You know of what I speak. Of whom.
Those of us thinking, questioning Americans know of only one, lurking, malevolent presence that captures our thoughts and worries. There is only one.
And the fact that you know of whom I write means that, yes, you are one of thinking people. You too, have faced the unanswered questions. Starting with: Why do we Americans have to sustain so much pain and confusion?
There are more technical questions. There are questions that get at mechanics, and sociology, and political economics. These will become great scholarly works a hundred years from now, complete with lengthy bibliographies and primary sources unearthed by months of archival searches.
But now, we wrestle with a simpler question: Why has this disease befallen our nation?
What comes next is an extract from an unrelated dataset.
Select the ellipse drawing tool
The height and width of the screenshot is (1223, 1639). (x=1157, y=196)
Whether or not we are discussing it openly, it tortures us questioning people. Because at our core, we have not a question, but a belief that America is better. We believe that America is not subject to the same ills as other nations. To simply say, “Our Founding Fathers” and to imagine white-wigged men in Philadelphia signing the Constitution enables us to believe our nation is above it all.
The legend of our beginnings – it didn’t matter whether or not it was entirely truthful – became a rocket fuel that powered American exceptionalism and the ability to do great things no people before had ever done. We shed the weight of the world’s reality and sought greatness simply because we believed these truths to be self-evident.
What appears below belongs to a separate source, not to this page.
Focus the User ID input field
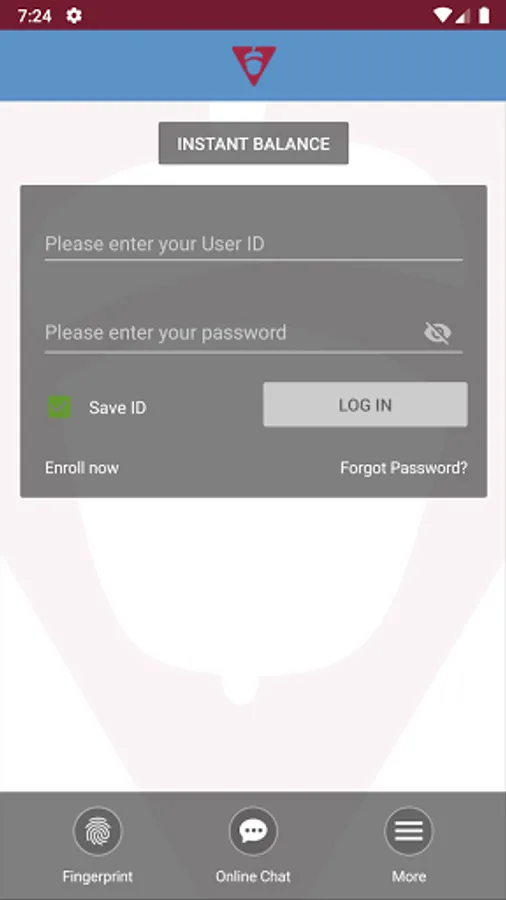Screen dimensions: 506x900 pyautogui.click(x=254, y=244)
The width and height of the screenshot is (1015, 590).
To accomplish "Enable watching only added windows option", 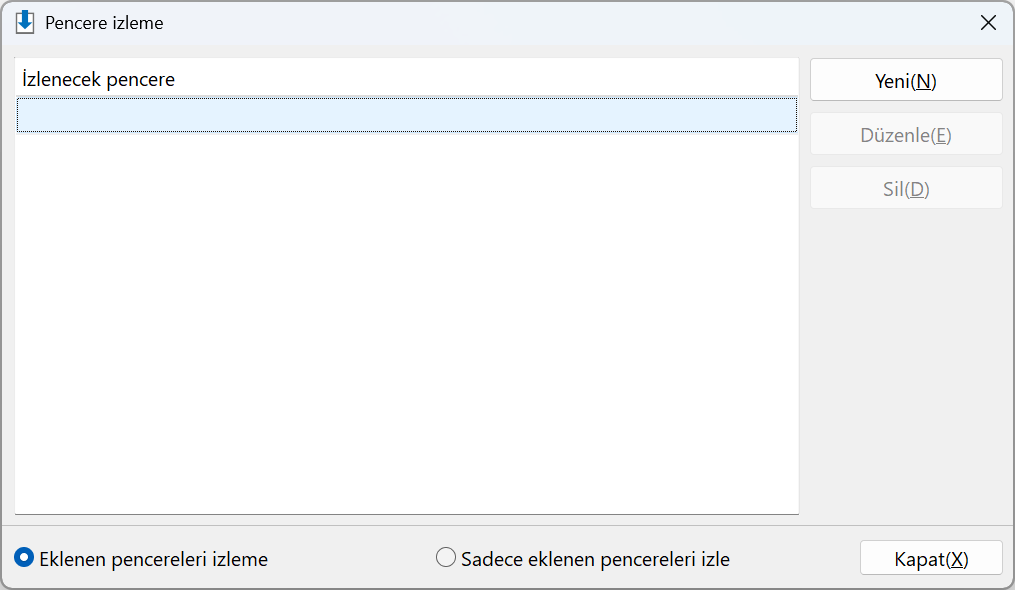I will coord(445,558).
For these beliefs, we did not question. We simply did.
But now the malevolence, the one you and I know so well, has caused us to question our founding beliefs.
Are we so different? Maybe America was like everyone else all along. Maybe we are just another geographic anomaly, sketched into maps with imaginary lines drawn in elite salons far removed from reality. Like every other fantasy creation we call “countries” we are simply rubes and fools packed together by lies, corruption, and onanist self-congratulators.
How can we say we’re any different?
I say no. No!
We Americans are different.
The very basis of American exceptionalism is not that we simply say a thing. It’s that we say a thing and that we mean it. We see it through. Our faith, our Americanness means that we make sure the cavalry does ride in to save the day. We believe the good and right thing will happen and then we break every bone in our bodies to make sure it does.
Meanwhile, our questions, while well-intended, have become unbalanced.
While we focused on asking hard questions, we have forgotten our faith in American greatness. And questions without faith is merely cynicism, a self-corroding disease of its own.
The malevolence afflicted America because we let it. We allowed our cynicism to overtake us. First, we stopped believing that we could do great, then we stopped being great, and so the darkness came. The malevolence went so far as to turn the word “great” into one of its lies.
Is this simplistic? Yes. But the more complicated answers are better sought by sociologists, political economists and the like. We should focus on the basic thing: That a truly great people should expect truly great work and truly great ideas. True greatness is not manufactured and advertised on TV. It is hewn and crafted in communities and on kitchen tables. We know we have been offered falsehoods in greatness’ stead. It is beneath us.
Yes, we are knee deep in problems created by our national malevolence. But let us lift our eyes to the future. An election is coming. Our chance for greatness returns. Let us breathe deep and take grasp of our opportunity to be the people we always knew we were.
November. November. It calls us to a new beginning.